Item 1.01 Entry Into a Material Definitive Agreement
On September 12, 2018, Methode Electronics, Inc. (the “Company”) entered into an Amended and Restated Credit Agreement (the “Credit Agreement”) with Bank of America, N.A., as Administrative Agent, Swing Line Lender, and L/C Issuer, Wells Fargo Bank, National Association, as L/C Issuer, and the Lenders named therein. The Credit Agreement amends and restates the Credit Agreement, dated November 18, 2016 (the “Existing Credit Agreement”), among the Company, Bank of America, N.A., as Administrative Agent, Swing Line Lender, and L/C Issuer, Wells Fargo Bank, National Association, as L/C Issuer, and the Lenders named therein. Among other things, the Credit Agreement (i) provides for a term loan facility in an aggregate principal amount up to $250,000,000, (ii) increases the multicurrency revolving credit commitments under the Existing Credit Agreement to $200,000,000, and (iii) makes certain other changes to the covenants, terms, and conditions under the Existing Credit Agreement.

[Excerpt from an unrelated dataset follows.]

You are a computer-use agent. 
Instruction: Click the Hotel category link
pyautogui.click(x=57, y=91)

Loans under the Credit Agreement bear interest at either (a) an adjusted base rate or (b) an adjusted LIBOR rate, in each case plus an applicable margin (the “Applicable Margin”) ranging between 0.25% and 1.00%, in the case of adjusted base rate loans, and between 1.25% and 2.00%, in the case of adjusted LIBOR rate loans. The Applicable Margin is based on the Company’s consolidated leverage ratio. Fees to revolving lenders under the Credit Agreement include (i) commitment fees ranging between 0.15% and 0.35% of the daily unused portions of the revolving credit facility, based on the Company’s consolidated leverage ratio, and (ii) customary letter of credit fees.
The credit facilities under the Credit Agreement mature on September 12, 2023. The term loans under the Credit Agreement amortize at a per annum rate equal to 5.0% of their original aggregate principal amount, payable quarterly, with the balance due at maturity.

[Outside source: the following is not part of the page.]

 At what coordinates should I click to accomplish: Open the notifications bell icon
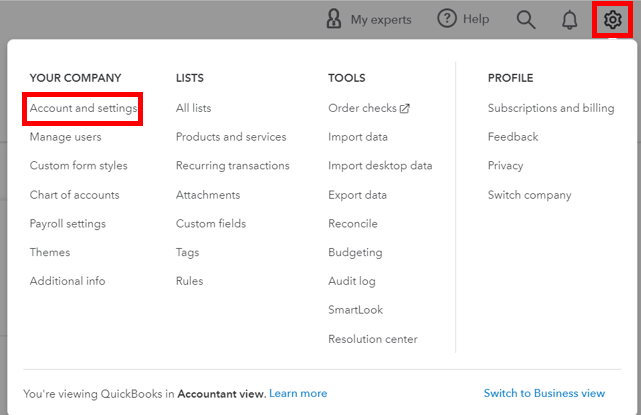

The obligations under the Credit Agreement are senior unsecured obligations of the Company and are guaranteed on a senior unsecured basis by certain of the Company’s subsidiaries. The Credit Agreement permits the Company to designate certain of its foreign subsidiaries as borrowers under the revolving credit facility.
The Credit Agreement contains a number of customary affirmative and negative covenants that, among other things, will limit or restrict the ability of the Company and its subsidiaries to incur additional indebtedness, make investments; incur liens; engage in mergers or consolidations or dispose of substantially all the assets of the Company and its subsidiaries; sell assets; pay dividends and make other payments in respect of capital stock, make investments, loans, and advances; and engage in certain transactions with affiliates. The Credit Agreement contains customary events of default.
The Company used the proceeds of borrowings under the Credit Agreement on September 12, 2023 to fund a portion of the purchase price for the Grakon Acquisition (as defined below) and expects to use the proceeds of other borrowings under the Credit Agreement for general corporate purposes.
The foregoing description of the Credit Agreement is not intended to be complete and is qualified in its entirety by reference to the Credit Agreement, which is filed as Exhibit 10.1 to this Current Report on Form 8-K and is incorporated herein by reference.